In the eclipse prayer below, at what time did the writer drive to work?

— start of PASSAGE SHOWN —

Faith · Life · prayer

Eclipse

Dear God,

The eclipse of the moon this morning was amazing.

Thank you that I have a job that gets me up early enough to see it. As I drove to work at 4:50 am, I looked at the sliver of moon and said to it, “How pretty you are!”

Thank you for my co-worker who asked me if I saw the eclipse. “I saw the moon,” I said. “It’s eclipsing,” he replied, and we walked to the window together where I saw a half-moon with a rounded edge between the black and white. If it had been a cookie, it might have been a reject; but it was the real moon and it was lovely.

Thank you for the big windows where I work. I walked to them frequently over the next 45 minutes and watched the moon wax. (Or is it wane? Or is there another term for the changes during an eclipse?)

Thank you for the camera that I carry in my pocket, a.k.a. my phone. Twenty years ago I wouldn’t have been able to easily photograph moments like these.

Thank you, too, that I forgot about the camera in my pocket, so I stayed in the moment. This morning I didn’t snap a photo until it was almost too late.

Thank you for lousy photos that still help me remember a magical moment.

Thank you for the eclipses I see in people, like the grumpy man who growled at me that one morning when he first walked in and came back to apologize after his workout. Endorphins pushed the shadows back for him.

Thank you for endorphins, those neurotransmitters that trigger positive emotions. They relieve pain and stress. Exercise helps release them. So does chocolate.

Thank you for chocolate.

Thank you for co-workers who share their chocolate.

Thank you for the chocolate side of half-moon cookies, which I like slightly less than the vanilla side, but the chocolate makes me appreciate the vanilla.

Thank you for contrasts like that.

Thank you for the eclipse, for dark and light, earth and moon, people, chocolate, and life itself.

Amen.

A to Z Blogging Challenge · Hutchmoot · prayer

Liturgy

On Mother’s Day, one of my children asked, “What’s something you like, Mom?”

“Ummm… I don’t know. I like you, ” I said. “I like my family.”

I kept thinking and started rattling things off. “I like pens. And I like paper. I like books. I like words.”

— end of PASSAGE SHOWN —
— start of COLLECTED MATERIAL —

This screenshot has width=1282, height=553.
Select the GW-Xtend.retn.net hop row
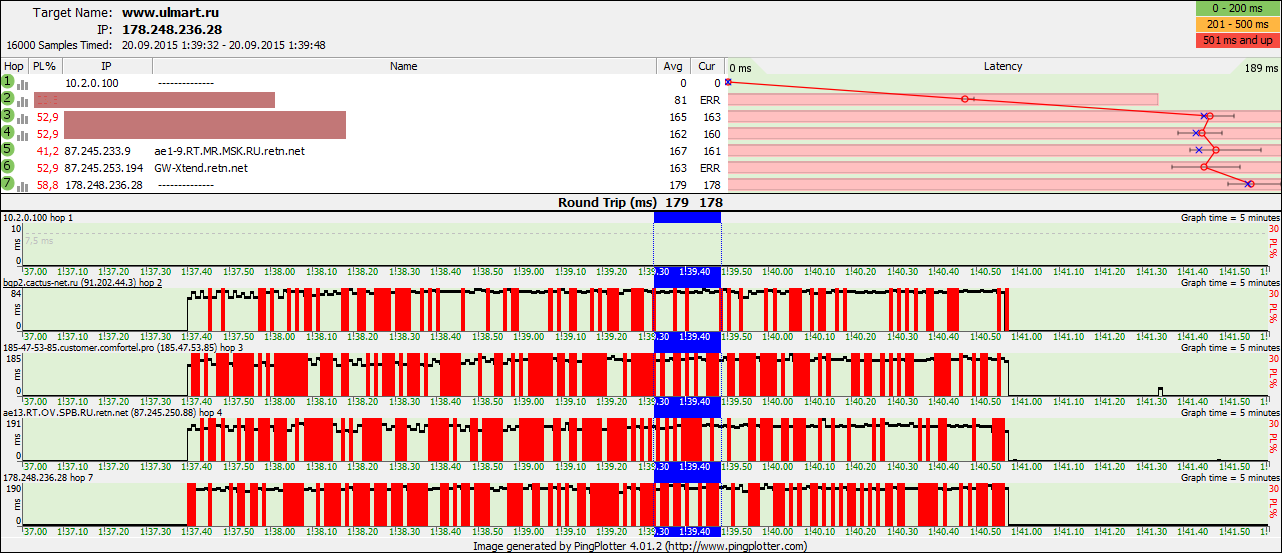tap(203, 168)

— end of COLLECTED MATERIAL —

WORKED SOLUTION:
4:50 am